お話は、ワケ有りの二人の賞金稼ぎであるスパイクとジェット、これに賞金首の女性フェイに天才ハッカーのエド、優れた知能を持つ賢い犬アインの4人と1匹の奇妙な共同生活がメインとなる。
ここで一点、挙げておくべき特徴がある。
それは、本作はあくまでも作品の雰囲気がハードボイルド調なのであって、登場人物がハードボイルドなのではない、ということだ。(正確には、主人公が、だけど)
本作を最後まで視聴した人なら同意してくれると思うんだけど、主人公であるスパイクは感傷的で、感情に流されまくってる。全然、ハードボイルドなんかじゃないんだ。というか、ダサいんだよ。

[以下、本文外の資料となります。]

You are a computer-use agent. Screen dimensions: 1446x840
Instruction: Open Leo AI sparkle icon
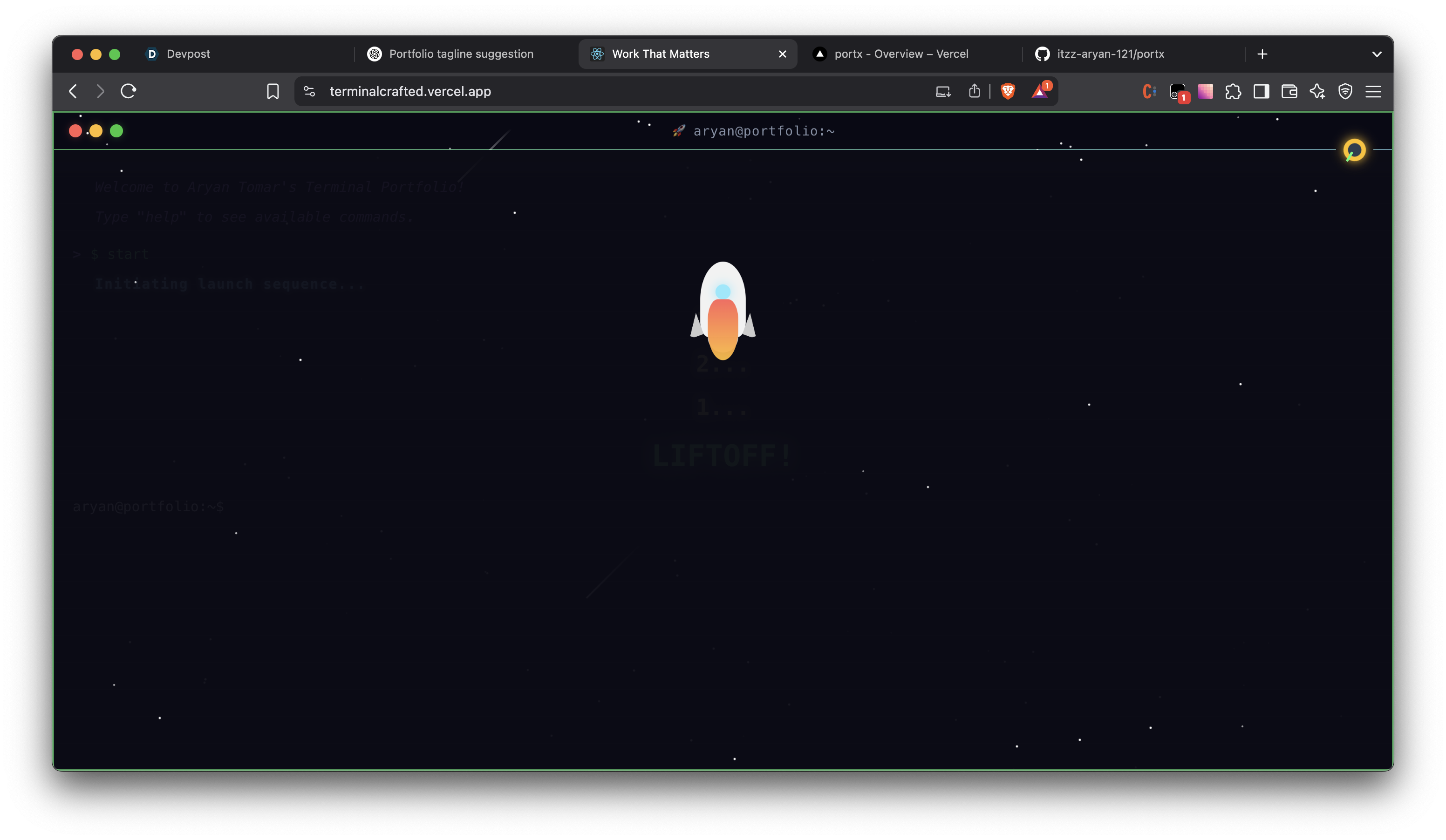click(x=1317, y=92)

ビシャスとかジェットの方が、ハードボイルドという表現がしっくりくる。
可笑しかったのが、メインの登場人物の、近すぎず遠すぎない関係性だ。
スパイクとジェットは流石に長年の相棒ということもあって息の良さが垣間見えるシーンをよく見るけど、フェイやエドに対する態度はかなりぞんざい。
ヒロインといっても特別スパイクと男女を意識するでもなく、ビバップ号の面々が絆を感じるような場面もない。誰もが誰に対しても、ほどほどの関心とそこそこの無関心で接している。
そして、その距離感の心地良さを、離れてみて初めて実感する。(理解するワケじゃない)
総評としては、作画の動きの良さとか音楽を考慮して、名作と評されることに異論はない。
が、居場所を求めて放浪を始めたエドの消息が描かれず終いだったのが不満なのと、そもそもフェイがそんなに好きになれなかったこと、あとエドの存在意義がちょっと疑問だったのでここらは自分の中でマイナスポイント。(テーマを考えれば、エドの必要性があったのは確かなのかもしれないけど……)
本作は、間違ってもクールな作品なんかじゃない。主人公もクールなんかじゃない。
キザなんだ。
最終回の「バン……!」でそれが分かると思う。このキザったらしさを好きになれるかどうか。本作の評価の分かれ目は、そこになるだろう。